Didier Eribon est un sociologue éminent, qui a enseigné et conférencé dans les grandes universités américaines. Il est connu pour ses travaux sur l’homosexualité (sa propre orientation) et sur Michel Foucault. Il fut proche de Pierre Bourdieu, et sa réflexion en porte explicitement l’héritage, dépouillée des oripeaux jargonnants qui rendent souvent Bourdieu incompréhensible.

Didier Eribon est issu d’une famille d’ouvriers miséreux. Il est le seul à s’en être extrait. Aujourd’hui, il porte un regard douloureux et coupable sur ce parcours, car pour quitter son milieu il convient de le trahir. De le repousser, de l’extirper de soi pour acquérir de nouveaux codes. Il a fallu « réapprendre à parler » écrit Eribon. Tous ceux qui ont vécu une ascension sociale, et qui ont du se constituer un capital culturel inédit dans leur lignée, savent de quoi il s’agit.

Changer de milieu, c’est discipliner son langage, son corps, ses manières, ses goûts. Parfois même son accent. C’est être attentif au retour de l’ancien Surmoi, qui est toujours là, et peut vous percer à jour. D’où le malaise que le passé suscite auprès des transfuges sociaux.

Pendant longtemps, Eribon a pensé que c’était son homosexualité qui l’avait opposé à ses parents et à sa fratrie. Puis il s’est rendu compte que la question sexuelle venait subsumer la véritable cause de ce déchirement : le rapport de classe. « Retour à Reims » est le récit d’une traversée des frontières de classe, et l’on sait bien qu’elles existent quand on a du les surmonter.

En ces temps de « communautarisme », Eribon met en évidence, par l’analyse d’une expérience intime, les clivages qui longtemps niés reviennent au devant de la scène. C’est comme si l’individu Eribon vivait dans son âme ce que la société française a perçu lors du mouvement sur les retraites : la classe ouvrière est bien là. Et ses intérêts ne sont pas les mêmes que ceux que servent les agences de notation financière.

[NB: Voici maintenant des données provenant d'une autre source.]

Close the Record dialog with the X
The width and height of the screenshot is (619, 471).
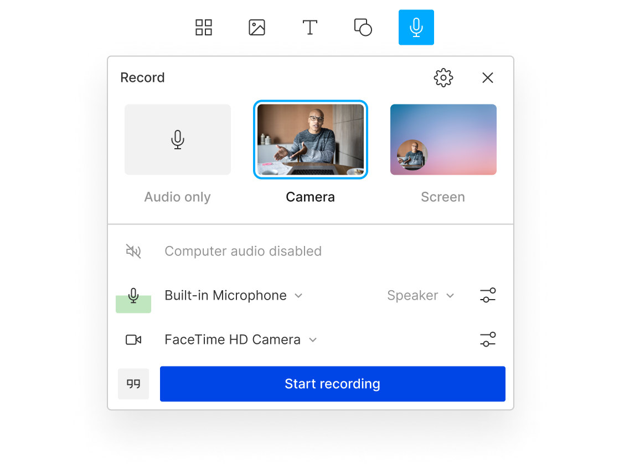tap(487, 77)
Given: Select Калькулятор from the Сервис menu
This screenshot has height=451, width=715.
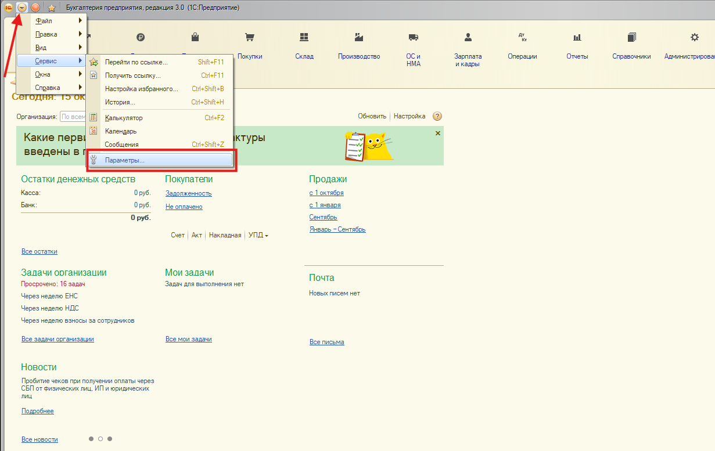Looking at the screenshot, I should [x=123, y=118].
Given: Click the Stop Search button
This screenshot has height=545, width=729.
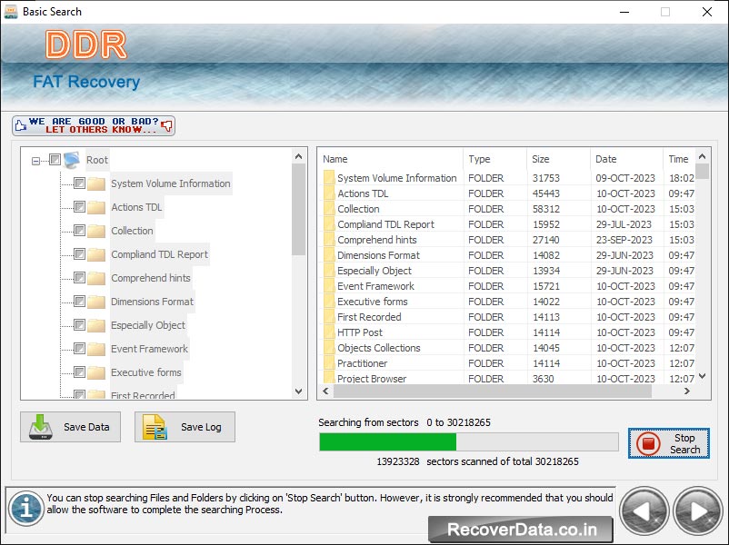Looking at the screenshot, I should (x=668, y=444).
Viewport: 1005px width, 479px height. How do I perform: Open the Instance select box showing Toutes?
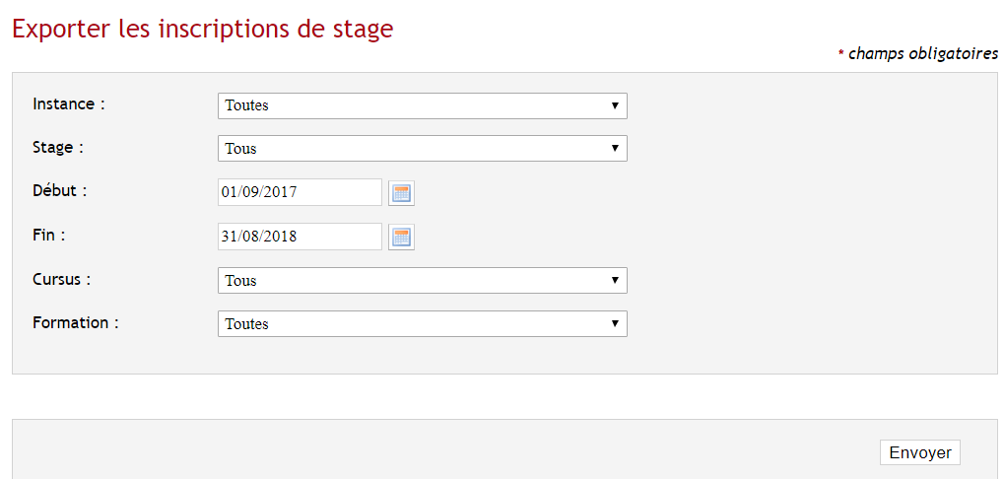[x=423, y=105]
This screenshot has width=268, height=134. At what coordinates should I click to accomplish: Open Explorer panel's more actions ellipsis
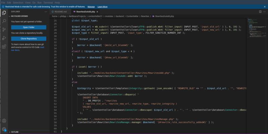46,11
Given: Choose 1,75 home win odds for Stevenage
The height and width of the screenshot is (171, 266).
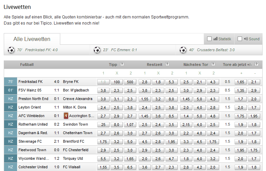Looking at the screenshot, I should click(x=103, y=142).
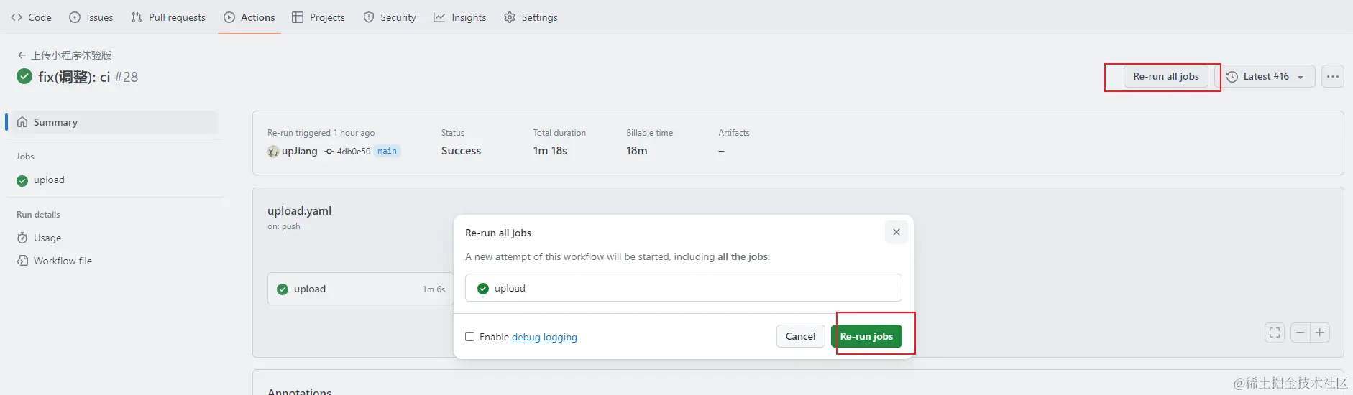Go to the Insights tab
1353x395 pixels.
tap(460, 17)
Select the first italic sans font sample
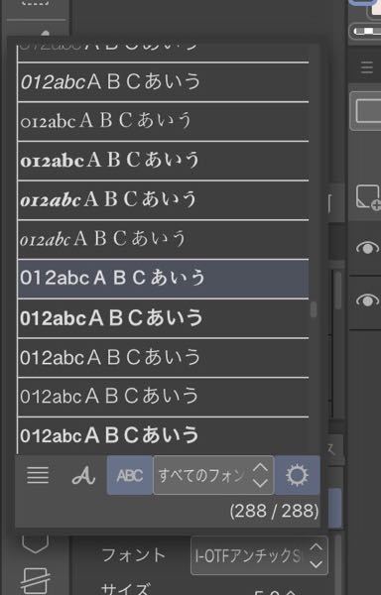This screenshot has height=595, width=381. [x=163, y=82]
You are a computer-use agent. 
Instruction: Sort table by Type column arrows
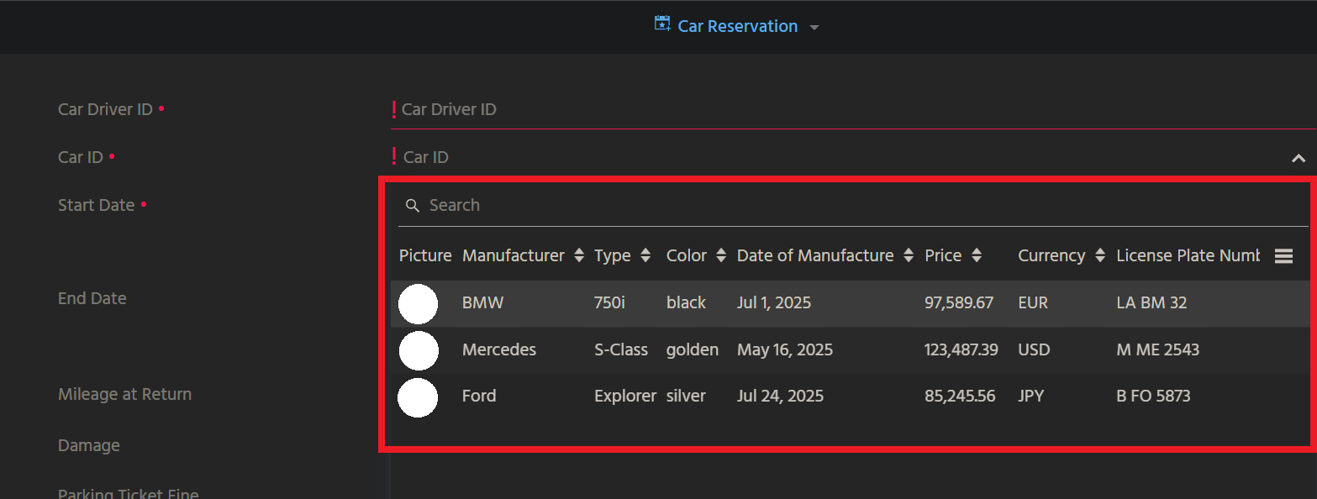tap(645, 256)
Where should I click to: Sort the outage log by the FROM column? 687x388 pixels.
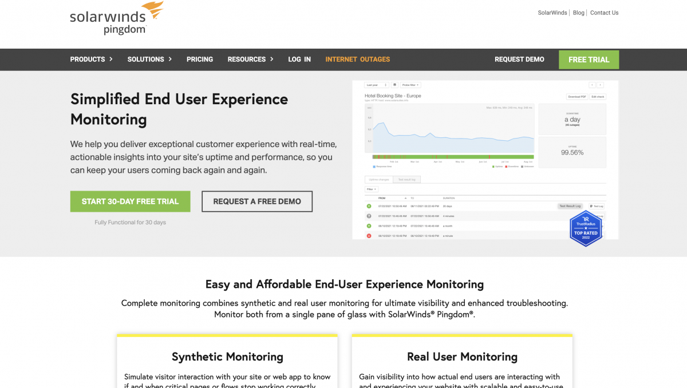381,198
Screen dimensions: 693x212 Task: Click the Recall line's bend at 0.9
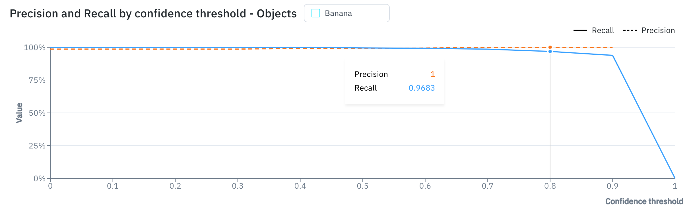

Eribon, « transfuge social » radical, est aussi un militant solidaire des sans-papiers. Mais étonnamment il n’explore pas cette voie dans son ouvrage.

Il me semble pourtant que l’exil social, toutes proportions gardées, peut être comparé à l’exil tout court. Et d’ailleurs Eribon dit bien qu’il a très rapidement considéré, en entamant des études de philosophie, qu’il n’était plus chez lui à Reims. Plus tard, au sein du milieu intellectuel parisien, il s’est toujours senti un mouton noir. L’exilé social est ainsi comparable à ces jeunes issus de l’immigration qui se sentent  perçus comme étrangers en France comme au "bled". Jamais vraiment chez soi.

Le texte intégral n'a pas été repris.